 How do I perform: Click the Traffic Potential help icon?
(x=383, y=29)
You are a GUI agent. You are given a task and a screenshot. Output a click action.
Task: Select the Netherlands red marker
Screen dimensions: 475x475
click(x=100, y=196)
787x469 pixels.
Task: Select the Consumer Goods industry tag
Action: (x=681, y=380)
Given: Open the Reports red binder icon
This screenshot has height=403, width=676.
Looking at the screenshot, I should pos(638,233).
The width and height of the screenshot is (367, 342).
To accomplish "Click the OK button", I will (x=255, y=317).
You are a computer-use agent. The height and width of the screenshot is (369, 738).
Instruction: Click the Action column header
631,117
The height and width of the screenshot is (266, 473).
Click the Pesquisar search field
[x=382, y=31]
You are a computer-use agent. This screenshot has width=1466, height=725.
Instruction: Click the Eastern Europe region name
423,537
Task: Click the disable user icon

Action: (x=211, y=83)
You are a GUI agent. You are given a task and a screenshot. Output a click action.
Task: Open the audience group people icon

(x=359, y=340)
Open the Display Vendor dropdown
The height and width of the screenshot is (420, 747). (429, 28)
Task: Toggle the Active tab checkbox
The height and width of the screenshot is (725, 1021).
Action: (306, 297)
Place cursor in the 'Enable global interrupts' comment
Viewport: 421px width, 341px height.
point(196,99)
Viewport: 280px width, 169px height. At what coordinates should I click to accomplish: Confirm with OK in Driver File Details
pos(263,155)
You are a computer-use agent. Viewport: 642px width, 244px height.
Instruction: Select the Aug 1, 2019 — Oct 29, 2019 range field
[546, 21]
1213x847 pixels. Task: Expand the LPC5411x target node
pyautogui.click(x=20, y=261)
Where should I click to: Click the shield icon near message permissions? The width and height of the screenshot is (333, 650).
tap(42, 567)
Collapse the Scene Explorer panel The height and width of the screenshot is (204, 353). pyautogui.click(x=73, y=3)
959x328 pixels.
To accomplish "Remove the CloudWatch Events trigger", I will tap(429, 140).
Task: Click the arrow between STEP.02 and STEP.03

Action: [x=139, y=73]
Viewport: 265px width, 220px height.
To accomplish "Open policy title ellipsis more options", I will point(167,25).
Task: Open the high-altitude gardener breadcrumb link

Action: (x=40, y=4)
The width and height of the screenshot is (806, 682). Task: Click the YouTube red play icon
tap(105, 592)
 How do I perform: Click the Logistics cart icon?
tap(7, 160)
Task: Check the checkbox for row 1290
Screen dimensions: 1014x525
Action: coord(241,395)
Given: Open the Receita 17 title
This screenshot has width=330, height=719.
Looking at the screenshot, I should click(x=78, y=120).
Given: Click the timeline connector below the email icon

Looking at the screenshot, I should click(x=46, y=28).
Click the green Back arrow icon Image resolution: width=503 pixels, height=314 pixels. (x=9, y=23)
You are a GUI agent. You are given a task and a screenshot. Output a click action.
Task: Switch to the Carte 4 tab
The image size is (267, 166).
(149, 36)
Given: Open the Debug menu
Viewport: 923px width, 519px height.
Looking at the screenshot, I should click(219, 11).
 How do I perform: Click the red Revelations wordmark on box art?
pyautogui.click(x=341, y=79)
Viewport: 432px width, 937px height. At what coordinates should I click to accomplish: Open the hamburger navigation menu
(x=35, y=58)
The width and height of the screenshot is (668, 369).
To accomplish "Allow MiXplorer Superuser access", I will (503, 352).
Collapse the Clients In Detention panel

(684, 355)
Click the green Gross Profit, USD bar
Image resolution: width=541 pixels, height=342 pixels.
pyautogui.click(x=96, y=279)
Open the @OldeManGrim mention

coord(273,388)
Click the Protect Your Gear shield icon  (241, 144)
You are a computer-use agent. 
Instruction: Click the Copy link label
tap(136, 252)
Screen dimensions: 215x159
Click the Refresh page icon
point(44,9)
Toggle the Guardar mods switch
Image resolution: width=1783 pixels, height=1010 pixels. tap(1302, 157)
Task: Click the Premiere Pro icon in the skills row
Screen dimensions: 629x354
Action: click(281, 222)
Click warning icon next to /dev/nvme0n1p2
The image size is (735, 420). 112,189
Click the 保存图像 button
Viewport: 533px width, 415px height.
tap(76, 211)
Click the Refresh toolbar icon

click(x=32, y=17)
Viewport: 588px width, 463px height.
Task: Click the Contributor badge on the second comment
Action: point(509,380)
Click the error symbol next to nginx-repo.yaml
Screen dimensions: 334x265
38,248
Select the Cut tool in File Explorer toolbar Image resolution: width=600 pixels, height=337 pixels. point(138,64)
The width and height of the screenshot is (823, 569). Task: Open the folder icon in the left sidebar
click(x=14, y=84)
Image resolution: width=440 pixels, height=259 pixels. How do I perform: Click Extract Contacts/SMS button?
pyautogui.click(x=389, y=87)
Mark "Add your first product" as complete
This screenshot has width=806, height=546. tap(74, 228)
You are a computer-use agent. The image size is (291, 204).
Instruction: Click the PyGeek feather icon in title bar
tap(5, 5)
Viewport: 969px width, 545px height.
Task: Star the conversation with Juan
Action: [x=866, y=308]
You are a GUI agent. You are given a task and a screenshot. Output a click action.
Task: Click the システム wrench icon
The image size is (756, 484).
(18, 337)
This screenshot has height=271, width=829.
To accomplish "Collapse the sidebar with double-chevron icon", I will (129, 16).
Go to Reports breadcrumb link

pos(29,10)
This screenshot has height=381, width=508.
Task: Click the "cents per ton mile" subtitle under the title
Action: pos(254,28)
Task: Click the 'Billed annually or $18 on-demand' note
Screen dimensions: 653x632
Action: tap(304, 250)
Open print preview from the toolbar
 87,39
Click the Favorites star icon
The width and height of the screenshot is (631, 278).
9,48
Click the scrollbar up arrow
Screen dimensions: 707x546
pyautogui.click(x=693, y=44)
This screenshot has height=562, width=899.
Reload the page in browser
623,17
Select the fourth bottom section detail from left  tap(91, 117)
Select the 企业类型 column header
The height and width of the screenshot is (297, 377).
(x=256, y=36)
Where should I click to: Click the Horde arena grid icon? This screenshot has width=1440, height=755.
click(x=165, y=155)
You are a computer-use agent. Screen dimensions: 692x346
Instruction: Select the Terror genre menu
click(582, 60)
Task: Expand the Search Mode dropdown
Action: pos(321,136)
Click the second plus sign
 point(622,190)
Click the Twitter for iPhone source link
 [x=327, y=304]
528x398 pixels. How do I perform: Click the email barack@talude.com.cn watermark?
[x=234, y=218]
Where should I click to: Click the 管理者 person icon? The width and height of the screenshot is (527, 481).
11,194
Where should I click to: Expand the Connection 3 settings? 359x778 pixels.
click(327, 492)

****

- [DESCRIPTION OF THE TASK] Count the lines in the records that include the word "computer". Report the total alone.

- [ANSWER AREA] 6